Hay mucha confusión respecto al jogging. Muchas personas creen que es un término sinónimo del “running” cuando, en realidad, es un deporte muy diferente.

Cuando hablamos de jogging, nos estamos refiriendo a una práctica deportiva en la que la persona también corre, pero lo hace de forma más lenta y pausada. El jogging consiste en correr a un ritmo lento y constante (al trote) para conseguir hacer deporte y estar más saludable.

El running no solo consiste en salir a correr, sino que, además, es una disciplina deportiva donde el objetivo es más ambicioso. Los runners se marcan metas y objetivos para superarse y conseguir mejorar sus marcas.

Por tanto, los joggers son deportistas que tienen como objetivo hacer deporte y estar sanos; en cambio, los runners están más preocupados por su rendimiento, su evolución y su resistencia.

Como ves, son dos disciplinas muy diferentes entre ellas, aunque, a simple vista, te parezca lo mismo.

¿Qué es el running?

Tal y como ya hemos indicado, el running es una práctica deportiva que tiene como objetivo recorrer cierta distancia en un tiempo concreto. Por tanto, la velocidad y la resistencia son importantes para estos deportistas.

El objetivo de todo runner no es solo hacer deporte y estar en buena forma, sino que, sobre todo, se busca alcanzar marcas y conseguir retos. Por este motivo, los runners forman parte de competiciones deportivas como carreras o maratones, mientras que los joggers no suelen formar parte de todo este movimiento.

Diferencias principales entre running y jogging.

Como ya hemos indicado, la principal diferencia radica en la filosofía deportiva. Un runner quiere conseguir superarse día a día, mientras que el jogger lo que persigue es mejorar su salud o disfrutar de una vida activa.

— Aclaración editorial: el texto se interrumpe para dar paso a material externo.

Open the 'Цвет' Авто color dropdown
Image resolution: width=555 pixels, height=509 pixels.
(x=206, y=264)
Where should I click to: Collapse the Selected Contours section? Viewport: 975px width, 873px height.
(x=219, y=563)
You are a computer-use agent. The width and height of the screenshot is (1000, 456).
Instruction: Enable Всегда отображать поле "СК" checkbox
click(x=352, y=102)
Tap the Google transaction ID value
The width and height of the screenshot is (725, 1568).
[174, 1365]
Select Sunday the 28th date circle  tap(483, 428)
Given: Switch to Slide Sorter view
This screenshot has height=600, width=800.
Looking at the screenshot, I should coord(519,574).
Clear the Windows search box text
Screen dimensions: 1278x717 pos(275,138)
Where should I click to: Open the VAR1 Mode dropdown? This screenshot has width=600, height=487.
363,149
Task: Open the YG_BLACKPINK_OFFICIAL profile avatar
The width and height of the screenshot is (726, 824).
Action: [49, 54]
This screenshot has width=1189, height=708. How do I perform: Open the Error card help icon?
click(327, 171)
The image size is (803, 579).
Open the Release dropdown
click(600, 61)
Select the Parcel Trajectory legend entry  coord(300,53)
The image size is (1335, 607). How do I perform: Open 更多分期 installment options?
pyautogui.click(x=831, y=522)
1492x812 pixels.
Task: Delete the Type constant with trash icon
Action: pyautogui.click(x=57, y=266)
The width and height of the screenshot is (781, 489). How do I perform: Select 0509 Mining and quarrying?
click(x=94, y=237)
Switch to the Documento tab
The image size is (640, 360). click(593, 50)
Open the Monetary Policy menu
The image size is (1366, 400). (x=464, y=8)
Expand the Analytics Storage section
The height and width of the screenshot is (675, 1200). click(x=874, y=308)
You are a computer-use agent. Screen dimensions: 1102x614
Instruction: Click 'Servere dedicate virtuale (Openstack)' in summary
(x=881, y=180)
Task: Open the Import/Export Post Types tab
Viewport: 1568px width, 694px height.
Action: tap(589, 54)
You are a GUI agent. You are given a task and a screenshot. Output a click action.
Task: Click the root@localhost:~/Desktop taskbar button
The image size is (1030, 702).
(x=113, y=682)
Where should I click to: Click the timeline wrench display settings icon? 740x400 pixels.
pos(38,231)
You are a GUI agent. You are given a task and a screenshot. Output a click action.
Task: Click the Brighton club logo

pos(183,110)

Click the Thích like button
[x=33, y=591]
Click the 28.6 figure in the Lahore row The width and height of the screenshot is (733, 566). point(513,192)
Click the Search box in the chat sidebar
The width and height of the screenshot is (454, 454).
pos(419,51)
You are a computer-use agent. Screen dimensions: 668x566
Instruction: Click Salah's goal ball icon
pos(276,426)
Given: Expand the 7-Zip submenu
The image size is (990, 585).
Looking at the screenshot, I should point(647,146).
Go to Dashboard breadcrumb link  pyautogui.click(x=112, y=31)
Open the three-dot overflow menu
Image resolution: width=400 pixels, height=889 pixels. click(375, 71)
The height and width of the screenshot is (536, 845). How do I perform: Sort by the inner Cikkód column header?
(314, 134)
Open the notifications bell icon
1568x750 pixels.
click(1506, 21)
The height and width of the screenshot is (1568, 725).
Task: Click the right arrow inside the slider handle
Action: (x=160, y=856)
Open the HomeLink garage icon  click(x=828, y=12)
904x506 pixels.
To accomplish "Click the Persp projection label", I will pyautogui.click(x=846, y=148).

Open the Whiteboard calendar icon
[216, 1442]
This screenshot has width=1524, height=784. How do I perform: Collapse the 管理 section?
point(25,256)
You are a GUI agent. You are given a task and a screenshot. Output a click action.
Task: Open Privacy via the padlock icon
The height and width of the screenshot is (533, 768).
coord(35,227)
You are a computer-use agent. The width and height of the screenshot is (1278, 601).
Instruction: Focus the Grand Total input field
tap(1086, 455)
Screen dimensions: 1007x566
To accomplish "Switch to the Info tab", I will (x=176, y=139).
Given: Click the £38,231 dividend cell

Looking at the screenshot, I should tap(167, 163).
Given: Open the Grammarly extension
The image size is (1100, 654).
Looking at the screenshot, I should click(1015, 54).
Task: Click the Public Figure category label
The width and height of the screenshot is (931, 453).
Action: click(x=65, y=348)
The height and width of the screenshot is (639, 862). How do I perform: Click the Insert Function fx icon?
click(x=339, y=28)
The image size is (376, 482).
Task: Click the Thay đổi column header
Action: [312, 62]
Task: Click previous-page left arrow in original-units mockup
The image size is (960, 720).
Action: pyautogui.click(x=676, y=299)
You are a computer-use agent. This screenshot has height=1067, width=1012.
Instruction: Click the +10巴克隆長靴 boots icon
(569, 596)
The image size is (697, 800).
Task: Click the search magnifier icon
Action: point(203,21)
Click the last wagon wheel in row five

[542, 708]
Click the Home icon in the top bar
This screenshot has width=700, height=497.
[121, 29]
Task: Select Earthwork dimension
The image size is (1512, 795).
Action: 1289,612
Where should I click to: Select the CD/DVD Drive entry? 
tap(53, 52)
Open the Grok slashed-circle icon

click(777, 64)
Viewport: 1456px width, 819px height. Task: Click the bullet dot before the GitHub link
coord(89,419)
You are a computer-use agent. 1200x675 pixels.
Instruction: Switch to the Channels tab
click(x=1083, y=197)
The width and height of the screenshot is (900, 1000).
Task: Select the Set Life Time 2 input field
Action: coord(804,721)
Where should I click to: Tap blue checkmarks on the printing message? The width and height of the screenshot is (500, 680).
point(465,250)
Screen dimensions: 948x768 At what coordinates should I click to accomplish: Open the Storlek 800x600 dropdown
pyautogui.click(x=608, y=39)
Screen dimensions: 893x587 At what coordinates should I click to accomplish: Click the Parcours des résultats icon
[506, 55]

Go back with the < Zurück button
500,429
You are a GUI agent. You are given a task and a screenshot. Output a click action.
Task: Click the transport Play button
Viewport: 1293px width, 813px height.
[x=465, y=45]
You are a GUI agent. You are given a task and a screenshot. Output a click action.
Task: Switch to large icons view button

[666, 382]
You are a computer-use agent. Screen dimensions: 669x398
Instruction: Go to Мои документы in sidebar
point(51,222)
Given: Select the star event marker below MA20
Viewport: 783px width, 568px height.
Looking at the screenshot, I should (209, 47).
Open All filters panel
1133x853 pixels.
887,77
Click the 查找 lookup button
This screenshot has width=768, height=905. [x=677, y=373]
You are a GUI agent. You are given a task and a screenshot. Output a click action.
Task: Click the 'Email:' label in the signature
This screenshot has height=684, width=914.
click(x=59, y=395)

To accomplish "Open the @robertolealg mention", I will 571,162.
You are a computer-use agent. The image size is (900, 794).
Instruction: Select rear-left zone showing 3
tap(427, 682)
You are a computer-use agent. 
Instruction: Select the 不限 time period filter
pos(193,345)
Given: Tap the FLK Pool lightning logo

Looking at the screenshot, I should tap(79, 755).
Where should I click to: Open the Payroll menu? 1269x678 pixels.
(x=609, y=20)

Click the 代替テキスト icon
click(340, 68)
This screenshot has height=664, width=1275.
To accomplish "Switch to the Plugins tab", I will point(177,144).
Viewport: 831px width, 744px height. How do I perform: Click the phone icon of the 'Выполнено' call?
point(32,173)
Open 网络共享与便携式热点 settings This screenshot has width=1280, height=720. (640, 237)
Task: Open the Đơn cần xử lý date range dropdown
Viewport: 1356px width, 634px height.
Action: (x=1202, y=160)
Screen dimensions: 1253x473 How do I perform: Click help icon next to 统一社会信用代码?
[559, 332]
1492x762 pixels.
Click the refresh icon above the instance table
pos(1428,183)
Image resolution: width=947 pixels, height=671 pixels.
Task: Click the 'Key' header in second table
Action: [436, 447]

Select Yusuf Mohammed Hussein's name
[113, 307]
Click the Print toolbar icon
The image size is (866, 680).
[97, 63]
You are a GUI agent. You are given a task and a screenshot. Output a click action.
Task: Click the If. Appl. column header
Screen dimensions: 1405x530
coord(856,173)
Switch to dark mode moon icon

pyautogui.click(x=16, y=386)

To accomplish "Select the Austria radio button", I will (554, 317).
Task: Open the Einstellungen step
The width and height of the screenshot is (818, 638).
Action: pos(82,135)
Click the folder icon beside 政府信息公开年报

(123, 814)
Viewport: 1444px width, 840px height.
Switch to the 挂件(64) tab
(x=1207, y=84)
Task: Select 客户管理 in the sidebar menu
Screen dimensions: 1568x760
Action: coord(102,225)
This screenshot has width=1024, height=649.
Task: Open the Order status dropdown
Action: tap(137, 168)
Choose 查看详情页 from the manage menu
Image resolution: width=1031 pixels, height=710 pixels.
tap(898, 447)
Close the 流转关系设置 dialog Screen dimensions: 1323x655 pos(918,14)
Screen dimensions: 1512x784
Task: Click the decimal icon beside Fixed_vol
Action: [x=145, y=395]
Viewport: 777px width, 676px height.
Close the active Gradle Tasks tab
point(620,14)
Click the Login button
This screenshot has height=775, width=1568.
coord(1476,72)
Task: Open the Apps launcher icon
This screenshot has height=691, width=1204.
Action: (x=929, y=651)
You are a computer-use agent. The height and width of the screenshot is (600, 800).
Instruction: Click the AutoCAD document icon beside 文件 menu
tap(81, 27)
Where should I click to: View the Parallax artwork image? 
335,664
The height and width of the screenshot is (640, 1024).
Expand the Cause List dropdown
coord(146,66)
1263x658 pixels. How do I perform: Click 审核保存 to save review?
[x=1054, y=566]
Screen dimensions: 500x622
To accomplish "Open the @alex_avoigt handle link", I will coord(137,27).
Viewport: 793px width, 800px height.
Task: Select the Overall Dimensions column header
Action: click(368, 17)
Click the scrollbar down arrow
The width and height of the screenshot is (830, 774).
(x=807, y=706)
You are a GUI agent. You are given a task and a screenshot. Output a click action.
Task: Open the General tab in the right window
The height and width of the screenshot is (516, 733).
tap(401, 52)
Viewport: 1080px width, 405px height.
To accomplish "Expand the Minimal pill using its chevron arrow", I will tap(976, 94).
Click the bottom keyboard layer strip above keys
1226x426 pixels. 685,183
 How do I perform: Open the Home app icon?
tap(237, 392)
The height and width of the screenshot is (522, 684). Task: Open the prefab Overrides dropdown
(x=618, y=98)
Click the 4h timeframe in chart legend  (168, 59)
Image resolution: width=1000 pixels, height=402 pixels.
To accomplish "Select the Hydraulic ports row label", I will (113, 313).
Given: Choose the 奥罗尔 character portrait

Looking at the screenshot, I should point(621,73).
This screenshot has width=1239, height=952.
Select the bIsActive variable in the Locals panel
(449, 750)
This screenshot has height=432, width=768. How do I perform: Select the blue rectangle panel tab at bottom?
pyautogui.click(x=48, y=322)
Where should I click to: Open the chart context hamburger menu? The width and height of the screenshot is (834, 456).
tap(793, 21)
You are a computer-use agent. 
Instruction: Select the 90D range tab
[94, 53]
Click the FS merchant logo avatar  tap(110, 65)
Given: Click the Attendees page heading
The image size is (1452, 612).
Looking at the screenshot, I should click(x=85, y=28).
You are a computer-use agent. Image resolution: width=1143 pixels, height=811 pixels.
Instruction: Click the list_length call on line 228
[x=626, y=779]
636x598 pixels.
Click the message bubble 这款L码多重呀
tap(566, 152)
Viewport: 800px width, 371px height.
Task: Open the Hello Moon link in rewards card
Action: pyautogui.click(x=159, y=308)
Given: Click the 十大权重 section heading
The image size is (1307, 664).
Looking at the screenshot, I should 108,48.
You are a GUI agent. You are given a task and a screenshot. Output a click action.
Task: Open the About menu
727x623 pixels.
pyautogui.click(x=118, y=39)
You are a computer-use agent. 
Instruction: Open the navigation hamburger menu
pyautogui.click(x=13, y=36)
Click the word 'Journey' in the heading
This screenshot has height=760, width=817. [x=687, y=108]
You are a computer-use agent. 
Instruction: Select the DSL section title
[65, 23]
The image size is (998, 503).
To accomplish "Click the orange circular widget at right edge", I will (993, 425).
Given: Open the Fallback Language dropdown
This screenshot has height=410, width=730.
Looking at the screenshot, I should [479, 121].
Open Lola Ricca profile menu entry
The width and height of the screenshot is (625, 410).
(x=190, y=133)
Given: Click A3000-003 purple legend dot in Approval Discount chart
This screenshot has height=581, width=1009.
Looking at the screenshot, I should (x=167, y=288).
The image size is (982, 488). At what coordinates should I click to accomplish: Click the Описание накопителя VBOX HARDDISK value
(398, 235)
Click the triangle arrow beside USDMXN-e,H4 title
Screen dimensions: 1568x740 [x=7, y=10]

Esto hace que la práctica entre ambos deportistas sea muy diferente. Aquí te dejamos algunas de las principales diferencias entre los runners y joggers:

  • Plan establecido: los runners suelen tener unas pautas y un plan de entrenamiento prefijado para ir evolucionando en su entreno. Los joggers suelen salir a correr sin más objetivo que practicar deporte.
  • Constancia: otro punto importante es que los joggers suelen tomarse el entrenamiento de una forma más relajada. Los runners, sin embargo, son más constantes y se toman su entrenamiento muy en serio. Se consideran deportistas y, como tales, tienen que entrenar e ir progresando.
  • Tipo de entrenamiento: por norma general, los que practican jogging suelen mantener un ritmo constante en sus salidas. En cambio, los runners van intercalados diferentes ritmos, intensidades y velocidades para mejorar su condición física.
  • Desgaste físico: el jogging es un deporte más recomendable para todo tipo de personas de diferentes condiciones físicas. Además, desgasta menos las articulaciones y ligamentos. En cambio, el running, es más intenso y, por tanto, se requiere de entrenamiento, constancia y de un físico bien trabajado.
  • Quema de calorías: por último, otra de las diferencias entre jogging y running es que la quema de calorías es diferente. Los runners consiguen quemar un mayor número de calorías que los que practican jogging porque realizan un mayor esfuerzo en sus entrenamientos.